McGrath's five-year term ended after the 2018 season, clearing Paraic Fanning to step up in 2019 and Liam Cahill is now in position.

Waterford showed solid Allianz League form under the Tipperary man and began the campaign with a morale boosting narrow win over Cork.

“There were high-energy levels and real connectivity between everyone, supporters included,” said McGrath. “I think there was a real stamp on how they were going to play, in terms of using the ball, keeping it short, middle third fairly condensed and breaking forward in waves. Look, they know what they’re doing and they have good players there. The perception is probably out there that we’re at a low ebb, expectation is low, and I think Waterford are very dangerous when they’re like that.”

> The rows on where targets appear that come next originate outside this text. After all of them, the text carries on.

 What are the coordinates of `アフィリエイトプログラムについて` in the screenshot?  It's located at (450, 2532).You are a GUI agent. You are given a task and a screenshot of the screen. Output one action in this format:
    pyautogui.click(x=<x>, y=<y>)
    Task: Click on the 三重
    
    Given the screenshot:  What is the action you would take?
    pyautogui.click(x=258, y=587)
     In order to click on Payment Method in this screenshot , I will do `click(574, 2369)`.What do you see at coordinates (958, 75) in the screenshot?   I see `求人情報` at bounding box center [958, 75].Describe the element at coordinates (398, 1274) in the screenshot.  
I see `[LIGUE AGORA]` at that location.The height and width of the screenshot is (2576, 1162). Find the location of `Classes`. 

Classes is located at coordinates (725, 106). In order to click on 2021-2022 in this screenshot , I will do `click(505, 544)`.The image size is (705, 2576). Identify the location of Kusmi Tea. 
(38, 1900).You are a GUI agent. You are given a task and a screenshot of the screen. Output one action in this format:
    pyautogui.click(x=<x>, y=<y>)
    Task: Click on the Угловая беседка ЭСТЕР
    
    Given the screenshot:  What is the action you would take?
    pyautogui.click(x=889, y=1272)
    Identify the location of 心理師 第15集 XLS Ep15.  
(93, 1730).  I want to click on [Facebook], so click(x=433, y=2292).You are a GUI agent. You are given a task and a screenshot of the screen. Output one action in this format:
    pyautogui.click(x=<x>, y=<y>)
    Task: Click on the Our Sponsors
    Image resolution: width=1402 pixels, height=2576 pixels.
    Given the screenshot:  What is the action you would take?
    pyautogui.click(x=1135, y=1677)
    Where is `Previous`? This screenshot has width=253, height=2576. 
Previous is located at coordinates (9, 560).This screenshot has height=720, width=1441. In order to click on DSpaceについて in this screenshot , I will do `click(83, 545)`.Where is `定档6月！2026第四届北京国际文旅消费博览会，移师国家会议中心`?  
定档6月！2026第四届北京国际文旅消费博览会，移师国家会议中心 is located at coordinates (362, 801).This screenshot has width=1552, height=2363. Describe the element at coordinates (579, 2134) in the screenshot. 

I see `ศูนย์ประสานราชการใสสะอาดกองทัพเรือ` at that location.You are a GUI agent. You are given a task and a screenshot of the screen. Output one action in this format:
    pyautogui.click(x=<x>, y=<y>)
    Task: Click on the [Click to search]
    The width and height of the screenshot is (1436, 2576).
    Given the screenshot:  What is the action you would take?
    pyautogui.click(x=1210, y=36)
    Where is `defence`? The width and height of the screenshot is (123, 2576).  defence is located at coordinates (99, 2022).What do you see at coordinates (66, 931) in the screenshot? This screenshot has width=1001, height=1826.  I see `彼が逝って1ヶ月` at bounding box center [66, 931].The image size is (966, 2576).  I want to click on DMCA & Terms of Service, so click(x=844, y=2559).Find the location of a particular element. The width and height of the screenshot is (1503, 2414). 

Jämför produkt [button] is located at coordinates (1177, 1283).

McGrath, who is helping out Laois minors this season, claimed Waterford’s dip in 2018 and 2019 was understandable on one level.

“I think a natural curve for any team is to have a little dip in that and I think the dip has come,” he said. “I think there’s real optimistic signs now that that dip has kind of flattened . . . I was thinking about it . . . and that’s six years now that many of the boys are on the go, but some of them are still only 23 or 24.

"It seems like they're around for years but they're actually young chaps. Conor Gleeson and these fellas are young chaps. With us and trying to get over the line in '17, it was similar to Clare in '13, obviously we didn't win it and Clare won it, but Clare had a natural dip after that. It happens. I think that's as much of a reason [for Waterford's underperformance] as anything else."